#### Dataset content

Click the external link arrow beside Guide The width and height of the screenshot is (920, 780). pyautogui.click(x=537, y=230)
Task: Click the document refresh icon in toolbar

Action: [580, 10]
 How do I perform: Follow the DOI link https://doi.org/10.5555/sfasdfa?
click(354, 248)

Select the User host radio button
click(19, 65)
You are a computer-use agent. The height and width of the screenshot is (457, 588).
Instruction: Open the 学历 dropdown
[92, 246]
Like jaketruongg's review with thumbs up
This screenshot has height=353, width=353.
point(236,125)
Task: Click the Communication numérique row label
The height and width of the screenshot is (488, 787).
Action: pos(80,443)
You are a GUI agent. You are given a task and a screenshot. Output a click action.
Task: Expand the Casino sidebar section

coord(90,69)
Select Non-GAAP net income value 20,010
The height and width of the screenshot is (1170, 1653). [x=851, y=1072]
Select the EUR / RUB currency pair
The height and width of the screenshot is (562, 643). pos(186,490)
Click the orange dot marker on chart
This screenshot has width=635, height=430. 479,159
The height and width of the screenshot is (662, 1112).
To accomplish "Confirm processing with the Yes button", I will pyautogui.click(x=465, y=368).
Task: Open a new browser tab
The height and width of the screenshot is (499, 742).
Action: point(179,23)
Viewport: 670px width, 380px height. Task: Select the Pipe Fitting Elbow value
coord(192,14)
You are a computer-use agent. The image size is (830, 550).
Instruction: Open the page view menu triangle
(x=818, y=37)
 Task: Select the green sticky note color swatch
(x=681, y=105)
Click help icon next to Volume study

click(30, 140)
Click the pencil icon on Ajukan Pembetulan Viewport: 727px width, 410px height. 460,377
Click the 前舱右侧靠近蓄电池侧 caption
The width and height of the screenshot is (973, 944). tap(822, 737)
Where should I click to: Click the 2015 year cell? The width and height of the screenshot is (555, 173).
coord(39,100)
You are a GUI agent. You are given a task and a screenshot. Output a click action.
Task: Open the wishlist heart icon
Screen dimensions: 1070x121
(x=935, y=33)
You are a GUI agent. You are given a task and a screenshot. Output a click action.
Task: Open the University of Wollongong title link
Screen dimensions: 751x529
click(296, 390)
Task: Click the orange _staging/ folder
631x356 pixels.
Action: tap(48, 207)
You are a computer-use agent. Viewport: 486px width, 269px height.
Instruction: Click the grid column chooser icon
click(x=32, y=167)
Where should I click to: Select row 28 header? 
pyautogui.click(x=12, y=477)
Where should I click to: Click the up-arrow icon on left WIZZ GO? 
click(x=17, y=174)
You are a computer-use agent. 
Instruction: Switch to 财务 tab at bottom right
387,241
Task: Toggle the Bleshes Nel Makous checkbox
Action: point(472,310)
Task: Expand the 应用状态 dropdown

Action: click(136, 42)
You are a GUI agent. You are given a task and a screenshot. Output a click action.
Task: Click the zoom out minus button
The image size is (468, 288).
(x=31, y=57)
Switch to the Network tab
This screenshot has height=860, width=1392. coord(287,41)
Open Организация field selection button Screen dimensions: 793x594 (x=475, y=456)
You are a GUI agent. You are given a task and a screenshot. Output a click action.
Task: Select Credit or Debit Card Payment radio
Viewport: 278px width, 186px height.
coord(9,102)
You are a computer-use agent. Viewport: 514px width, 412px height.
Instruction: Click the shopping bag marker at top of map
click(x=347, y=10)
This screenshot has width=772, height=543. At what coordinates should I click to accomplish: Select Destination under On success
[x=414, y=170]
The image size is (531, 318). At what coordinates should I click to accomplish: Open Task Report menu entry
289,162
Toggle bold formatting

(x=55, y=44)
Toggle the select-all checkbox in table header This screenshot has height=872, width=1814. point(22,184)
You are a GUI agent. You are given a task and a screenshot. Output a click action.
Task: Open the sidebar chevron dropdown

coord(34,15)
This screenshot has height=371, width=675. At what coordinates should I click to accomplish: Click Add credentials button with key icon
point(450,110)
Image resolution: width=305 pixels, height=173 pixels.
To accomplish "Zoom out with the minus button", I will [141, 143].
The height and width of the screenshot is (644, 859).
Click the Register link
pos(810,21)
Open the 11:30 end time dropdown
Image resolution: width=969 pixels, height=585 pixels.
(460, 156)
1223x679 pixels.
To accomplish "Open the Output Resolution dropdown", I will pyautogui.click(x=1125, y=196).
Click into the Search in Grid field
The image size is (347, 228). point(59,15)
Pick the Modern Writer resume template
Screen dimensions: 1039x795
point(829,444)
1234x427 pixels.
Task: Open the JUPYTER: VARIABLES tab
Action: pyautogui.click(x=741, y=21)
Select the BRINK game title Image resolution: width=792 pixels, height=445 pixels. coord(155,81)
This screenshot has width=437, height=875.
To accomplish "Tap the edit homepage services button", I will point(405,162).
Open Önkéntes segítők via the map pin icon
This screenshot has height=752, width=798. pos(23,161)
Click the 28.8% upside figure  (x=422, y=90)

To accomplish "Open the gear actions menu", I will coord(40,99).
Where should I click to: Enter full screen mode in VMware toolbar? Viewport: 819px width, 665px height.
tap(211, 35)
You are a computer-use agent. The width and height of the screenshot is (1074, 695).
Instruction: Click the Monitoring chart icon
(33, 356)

########

Keeping every word in place, restate the entries above.

Click the external link arrow beside Guide The width and height of the screenshot is (920, 780). pyautogui.click(x=537, y=230)
Task: Click the document refresh icon in toolbar

Action: [580, 10]
 How do I perform: Follow the DOI link https://doi.org/10.5555/sfasdfa?
click(354, 248)

Select the User host radio button
click(19, 65)
You are a computer-use agent. The height and width of the screenshot is (457, 588).
Instruction: Open the 学历 dropdown
[92, 246]
Like jaketruongg's review with thumbs up
This screenshot has height=353, width=353.
point(236,125)
Task: Click the Communication numérique row label
The height and width of the screenshot is (488, 787).
Action: pos(80,443)
You are a GUI agent. You are given a task and a screenshot. Output a click action.
Task: Expand the Casino sidebar section

coord(90,69)
Select Non-GAAP net income value 20,010
The height and width of the screenshot is (1170, 1653). [x=851, y=1072]
Select the EUR / RUB currency pair
The height and width of the screenshot is (562, 643). pos(186,490)
Click the orange dot marker on chart
This screenshot has width=635, height=430. 479,159
The height and width of the screenshot is (662, 1112).
To accomplish "Confirm processing with the Yes button", I will pyautogui.click(x=465, y=368).
Task: Open a new browser tab
The height and width of the screenshot is (499, 742).
Action: point(179,23)
Viewport: 670px width, 380px height. Task: Select the Pipe Fitting Elbow value
coord(192,14)
You are a computer-use agent. The image size is (830, 550).
Instruction: Open the page view menu triangle
(x=818, y=37)
 Task: Select the green sticky note color swatch
(x=681, y=105)
Click help icon next to Volume study

click(30, 140)
Click the pencil icon on Ajukan Pembetulan Viewport: 727px width, 410px height. 460,377
Click the 前舱右侧靠近蓄电池侧 caption
The width and height of the screenshot is (973, 944). tap(822, 737)
Where should I click to: Click the 2015 year cell? The width and height of the screenshot is (555, 173).
coord(39,100)
You are a GUI agent. You are given a task and a screenshot. Output a click action.
Task: Open the wishlist heart icon
Screen dimensions: 1070x121
(x=935, y=33)
You are a GUI agent. You are given a task and a screenshot. Output a click action.
Task: Open the University of Wollongong title link
Screen dimensions: 751x529
click(296, 390)
Task: Click the orange _staging/ folder
631x356 pixels.
Action: tap(48, 207)
You are a computer-use agent. Viewport: 486px width, 269px height.
Instruction: Click the grid column chooser icon
click(x=32, y=167)
Where should I click to: Select row 28 header? 
pyautogui.click(x=12, y=477)
Where should I click to: Click the up-arrow icon on left WIZZ GO? 
click(x=17, y=174)
You are a computer-use agent. 
Instruction: Switch to 财务 tab at bottom right
387,241
Task: Toggle the Bleshes Nel Makous checkbox
Action: point(472,310)
Task: Expand the 应用状态 dropdown

Action: click(136, 42)
You are a GUI agent. You are given a task and a screenshot. Output a click action.
Task: Click the zoom out minus button
The image size is (468, 288).
(x=31, y=57)
Switch to the Network tab
This screenshot has height=860, width=1392. coord(287,41)
Open Организация field selection button Screen dimensions: 793x594 (x=475, y=456)
You are a GUI agent. You are given a task and a screenshot. Output a click action.
Task: Select Credit or Debit Card Payment radio
Viewport: 278px width, 186px height.
coord(9,102)
You are a computer-use agent. Viewport: 514px width, 412px height.
Instruction: Click the shopping bag marker at top of map
click(x=347, y=10)
This screenshot has width=772, height=543. At what coordinates should I click to accomplish: Select Destination under On success
[x=414, y=170]
The image size is (531, 318). At what coordinates should I click to accomplish: Open Task Report menu entry
289,162
Toggle bold formatting

(x=55, y=44)
Toggle the select-all checkbox in table header This screenshot has height=872, width=1814. point(22,184)
You are a GUI agent. You are given a task and a screenshot. Output a click action.
Task: Open the sidebar chevron dropdown

coord(34,15)
This screenshot has height=371, width=675. At what coordinates should I click to accomplish: Click Add credentials button with key icon
point(450,110)
Image resolution: width=305 pixels, height=173 pixels.
To accomplish "Zoom out with the minus button", I will [141, 143].
The height and width of the screenshot is (644, 859).
Click the Register link
pos(810,21)
Open the 11:30 end time dropdown
Image resolution: width=969 pixels, height=585 pixels.
(460, 156)
1223x679 pixels.
To accomplish "Open the Output Resolution dropdown", I will pyautogui.click(x=1125, y=196).
Click into the Search in Grid field
The image size is (347, 228). point(59,15)
Pick the Modern Writer resume template
Screen dimensions: 1039x795
point(829,444)
1234x427 pixels.
Task: Open the JUPYTER: VARIABLES tab
Action: pyautogui.click(x=741, y=21)
Select the BRINK game title Image resolution: width=792 pixels, height=445 pixels. coord(155,81)
This screenshot has width=437, height=875.
To accomplish "Tap the edit homepage services button", I will point(405,162).
Open Önkéntes segítők via the map pin icon
This screenshot has height=752, width=798. pos(23,161)
Click the 28.8% upside figure  (x=422, y=90)

To accomplish "Open the gear actions menu", I will coord(40,99).
Where should I click to: Enter full screen mode in VMware toolbar? Viewport: 819px width, 665px height.
tap(211, 35)
You are a computer-use agent. The width and height of the screenshot is (1074, 695).
Instruction: Click the Monitoring chart icon
(33, 356)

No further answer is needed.